WHAT THE TASK ASKS —
Retype the line containing "Edit the LDAP Synch value" and each later line through the end of the listing, exactly as written, with no other lines.

MATERIAL PROVIDED —
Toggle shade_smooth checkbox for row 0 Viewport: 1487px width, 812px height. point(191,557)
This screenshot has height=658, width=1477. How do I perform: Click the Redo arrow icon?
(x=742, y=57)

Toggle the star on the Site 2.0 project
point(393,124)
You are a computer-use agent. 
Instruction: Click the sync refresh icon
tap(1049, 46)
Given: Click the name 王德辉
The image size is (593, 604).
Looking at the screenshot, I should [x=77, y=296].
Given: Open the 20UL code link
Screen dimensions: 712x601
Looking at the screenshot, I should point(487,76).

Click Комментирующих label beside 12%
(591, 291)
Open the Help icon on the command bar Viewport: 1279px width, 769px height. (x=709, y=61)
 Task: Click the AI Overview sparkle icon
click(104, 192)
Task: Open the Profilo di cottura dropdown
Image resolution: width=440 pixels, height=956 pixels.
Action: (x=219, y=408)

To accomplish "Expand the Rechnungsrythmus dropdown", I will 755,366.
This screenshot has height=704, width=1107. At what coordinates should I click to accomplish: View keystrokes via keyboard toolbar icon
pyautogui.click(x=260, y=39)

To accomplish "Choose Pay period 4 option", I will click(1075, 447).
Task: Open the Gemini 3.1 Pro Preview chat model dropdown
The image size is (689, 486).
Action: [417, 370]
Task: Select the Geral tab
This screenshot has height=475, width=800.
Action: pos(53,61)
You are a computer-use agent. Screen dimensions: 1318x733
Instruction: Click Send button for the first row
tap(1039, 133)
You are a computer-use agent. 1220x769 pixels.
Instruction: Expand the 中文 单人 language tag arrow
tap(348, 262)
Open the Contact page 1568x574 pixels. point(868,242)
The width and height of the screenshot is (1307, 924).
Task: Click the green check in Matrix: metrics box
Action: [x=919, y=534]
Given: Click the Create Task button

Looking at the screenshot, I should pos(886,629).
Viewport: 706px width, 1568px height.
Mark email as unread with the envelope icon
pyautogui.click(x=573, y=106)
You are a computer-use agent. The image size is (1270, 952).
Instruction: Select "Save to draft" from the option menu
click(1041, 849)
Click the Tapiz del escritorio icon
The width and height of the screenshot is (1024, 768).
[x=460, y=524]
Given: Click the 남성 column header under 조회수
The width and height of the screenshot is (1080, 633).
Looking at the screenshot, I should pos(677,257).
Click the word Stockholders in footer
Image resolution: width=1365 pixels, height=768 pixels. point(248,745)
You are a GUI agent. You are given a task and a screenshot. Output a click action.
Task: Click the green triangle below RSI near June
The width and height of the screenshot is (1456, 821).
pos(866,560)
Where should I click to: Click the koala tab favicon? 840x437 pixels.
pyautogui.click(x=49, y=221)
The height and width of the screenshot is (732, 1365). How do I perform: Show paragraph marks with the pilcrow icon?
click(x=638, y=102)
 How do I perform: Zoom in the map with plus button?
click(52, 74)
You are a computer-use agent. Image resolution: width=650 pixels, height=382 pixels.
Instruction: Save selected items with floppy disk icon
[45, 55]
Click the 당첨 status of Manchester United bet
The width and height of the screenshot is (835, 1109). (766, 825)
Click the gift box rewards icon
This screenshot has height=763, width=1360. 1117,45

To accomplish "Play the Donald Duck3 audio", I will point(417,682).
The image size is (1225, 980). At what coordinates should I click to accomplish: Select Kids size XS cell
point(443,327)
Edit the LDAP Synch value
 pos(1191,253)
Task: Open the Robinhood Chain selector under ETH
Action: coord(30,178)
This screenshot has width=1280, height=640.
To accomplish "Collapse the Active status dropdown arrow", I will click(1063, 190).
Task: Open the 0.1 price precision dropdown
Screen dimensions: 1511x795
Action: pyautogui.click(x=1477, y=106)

REPLY TO THE TASK —
Edit the LDAP Synch value
 pos(1191,253)
Task: Open the Robinhood Chain selector under ETH
Action: coord(30,178)
This screenshot has width=1280, height=640.
To accomplish "Collapse the Active status dropdown arrow", I will click(1063, 190).
Task: Open the 0.1 price precision dropdown
Screen dimensions: 1511x795
Action: pyautogui.click(x=1477, y=106)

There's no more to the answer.